Detenuti positivi al 30 novembre: 854.
Personale (soprattutto agenti) positivi al 30 novembre negli stessi 115 istituti: 702

TASSO DETENUTI POSITIVI NEI 74 ISTITUTI SENZA SOVRAFFOLLAMENTO = 0,68%
Detenuti presenti al 30 novembre nei suddetti 74 istituti penitenziari: 13.891, i quali vivono in 18.185 posti regolamentari disponibili.
Detenuti positivi al 30 novembre: 95.
Personale (soprattutto agenti) positivi al 30 novembre negli stessi 74 istituti: 254

Tornando alle ragioni di questa lettera e della mia iniziativa nonviolenta che, oltre a me che la sto conducendo da 31 giorni, vede impegnati in una mobilitazione ugualmente pacifica e nonviolenta 3.340 detenuti, 650 liberi cittadini, 202 professori di diritto e procedura penale che hanno sottoscritto l’appello lanciato da Giovanni Fiandaca e Massimo Donini, e personalità quali il Prof. Luigi Manconi e gli scrittori Sandro Veronesi (vincitore di due Premi Strega) e Roberto Saviano.

Come ci ha insegnato Marco Pannella, la nonviolenza non è mai ricattatoria. Si chiede – e noi chiediamo – che i rappresentanti istituzionali accettino questa forma di dialogo affinché facciano ciò di cui sono intimamente convinti.

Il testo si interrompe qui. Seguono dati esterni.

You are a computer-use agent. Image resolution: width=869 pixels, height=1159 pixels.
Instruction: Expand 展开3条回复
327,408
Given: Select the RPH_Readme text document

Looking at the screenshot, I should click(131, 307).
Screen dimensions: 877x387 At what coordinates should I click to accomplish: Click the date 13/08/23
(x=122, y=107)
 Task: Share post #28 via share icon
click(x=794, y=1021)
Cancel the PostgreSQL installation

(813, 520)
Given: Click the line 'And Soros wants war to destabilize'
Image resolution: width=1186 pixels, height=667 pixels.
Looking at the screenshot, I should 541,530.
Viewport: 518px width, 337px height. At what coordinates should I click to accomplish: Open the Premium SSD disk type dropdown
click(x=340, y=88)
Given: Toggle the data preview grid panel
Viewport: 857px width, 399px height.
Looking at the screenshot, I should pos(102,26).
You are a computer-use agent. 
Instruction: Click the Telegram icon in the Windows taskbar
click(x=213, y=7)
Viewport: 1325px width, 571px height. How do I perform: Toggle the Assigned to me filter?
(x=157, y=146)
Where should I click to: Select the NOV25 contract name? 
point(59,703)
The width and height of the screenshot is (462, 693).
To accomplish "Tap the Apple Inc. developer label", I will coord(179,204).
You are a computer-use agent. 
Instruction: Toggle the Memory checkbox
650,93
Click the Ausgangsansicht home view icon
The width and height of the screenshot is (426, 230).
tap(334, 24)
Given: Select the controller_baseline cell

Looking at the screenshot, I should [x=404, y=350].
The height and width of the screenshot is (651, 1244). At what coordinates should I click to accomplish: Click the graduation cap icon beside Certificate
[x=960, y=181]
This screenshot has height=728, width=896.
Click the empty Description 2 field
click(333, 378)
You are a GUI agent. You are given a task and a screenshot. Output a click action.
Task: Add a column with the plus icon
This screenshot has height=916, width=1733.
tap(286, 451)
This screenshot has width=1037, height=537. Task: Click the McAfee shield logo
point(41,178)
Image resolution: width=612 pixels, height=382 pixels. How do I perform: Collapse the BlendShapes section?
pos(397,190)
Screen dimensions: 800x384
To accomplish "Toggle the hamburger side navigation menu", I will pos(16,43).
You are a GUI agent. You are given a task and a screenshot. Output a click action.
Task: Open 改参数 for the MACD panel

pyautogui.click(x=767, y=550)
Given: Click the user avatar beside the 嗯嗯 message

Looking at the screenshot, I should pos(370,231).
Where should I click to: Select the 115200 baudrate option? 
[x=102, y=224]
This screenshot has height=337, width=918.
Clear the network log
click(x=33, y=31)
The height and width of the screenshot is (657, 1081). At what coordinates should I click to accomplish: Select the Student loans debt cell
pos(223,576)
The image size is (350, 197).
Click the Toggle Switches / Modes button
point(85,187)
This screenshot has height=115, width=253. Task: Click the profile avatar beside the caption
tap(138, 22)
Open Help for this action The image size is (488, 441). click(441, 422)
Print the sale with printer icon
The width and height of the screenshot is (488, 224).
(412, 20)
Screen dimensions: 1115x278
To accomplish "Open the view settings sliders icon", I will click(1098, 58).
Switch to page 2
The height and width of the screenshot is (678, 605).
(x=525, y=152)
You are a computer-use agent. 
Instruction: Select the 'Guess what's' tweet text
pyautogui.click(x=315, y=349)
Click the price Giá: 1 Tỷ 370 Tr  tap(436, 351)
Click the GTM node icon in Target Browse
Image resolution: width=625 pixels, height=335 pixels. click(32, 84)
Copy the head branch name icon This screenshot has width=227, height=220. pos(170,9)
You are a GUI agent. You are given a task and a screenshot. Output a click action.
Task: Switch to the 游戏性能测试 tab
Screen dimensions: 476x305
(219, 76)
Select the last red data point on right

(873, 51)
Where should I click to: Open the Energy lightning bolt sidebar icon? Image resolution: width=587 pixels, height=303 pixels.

Noi pensiamo che quando sono in gioco diritti umani fondamentali sia obbligo delle istituzioni intervenire, come fece il Presidente della Repubblica Giorgio Napolitano con il suo (ahinoi inascoltato) messaggio alle Camere dell’8 ottobre 2013. Come il Presidente Napolitano, noi invochiamo da allora un provvedimento serio di amnistia e indulto che riporti nella legalità costituzionale sia l’esecuzione penale, sia la mole immensa dei procedimenti penali pendenti che affollano (e ancor di più oggi con la pandemia) i Tribunali di tutta Italia determinando l’irragionevole durata dei processi, in violazione dell’art. 111 della Costituzione.

Per l’oggi, chiediamo intanto che si intervenga per ridurre la popolazione detenuta con provvedimenti adeguati (quelli finora varati non lo sono) per non aggiungere ulteriore pena e disperazione a chi è ristretto nelle nostre carceri. Chiediamo altresì che si manifesti un impegno istituzionale per la ripresa del percorso di riforma dell’Ordinamento penitenziario che ha preso le mosse dagli Stati Generali dell’esecuzione penale, che tante speranze aveva destato nell’intera comunità penitenziaria, e nella società libera, perché puntava a fare del carcere, finalmente, una extrema ratio sostituendolo ove possibile con pene e misure alternative molto più efficaci ai fini dell’abbassamento dei tassi di recidiva.

Egregio Signor Presidente, ricordo ancora con emozione la Sua telefonata che mi raggiunse mentre ero in sciopero della fame e in visita al Carcere di Catania Piazza Lanza. Era il 12 novembre del 2016. Non credo che lo stesso possa accadere oggi, ma – Le assicuro – cerco di animare come posso la mia speranza. La lascio, Signor Presidente, con le parole di Marco Pannella (1998), che continuano a essere la cifra del nostro impegno politico: «Occorre volere e potere rischiare la vita, contro non il rischio, ma la certezza della morte del diritto, dei diritti, della speranza democratica, di un minimo di regole civili.» Con i miei più sentiti saluti e con il conforto della sottoscrizione di questa lettera delle massime cariche del Partito Radicale: il Segretario Maurizio Turco e la Tesoriera Irene Testa.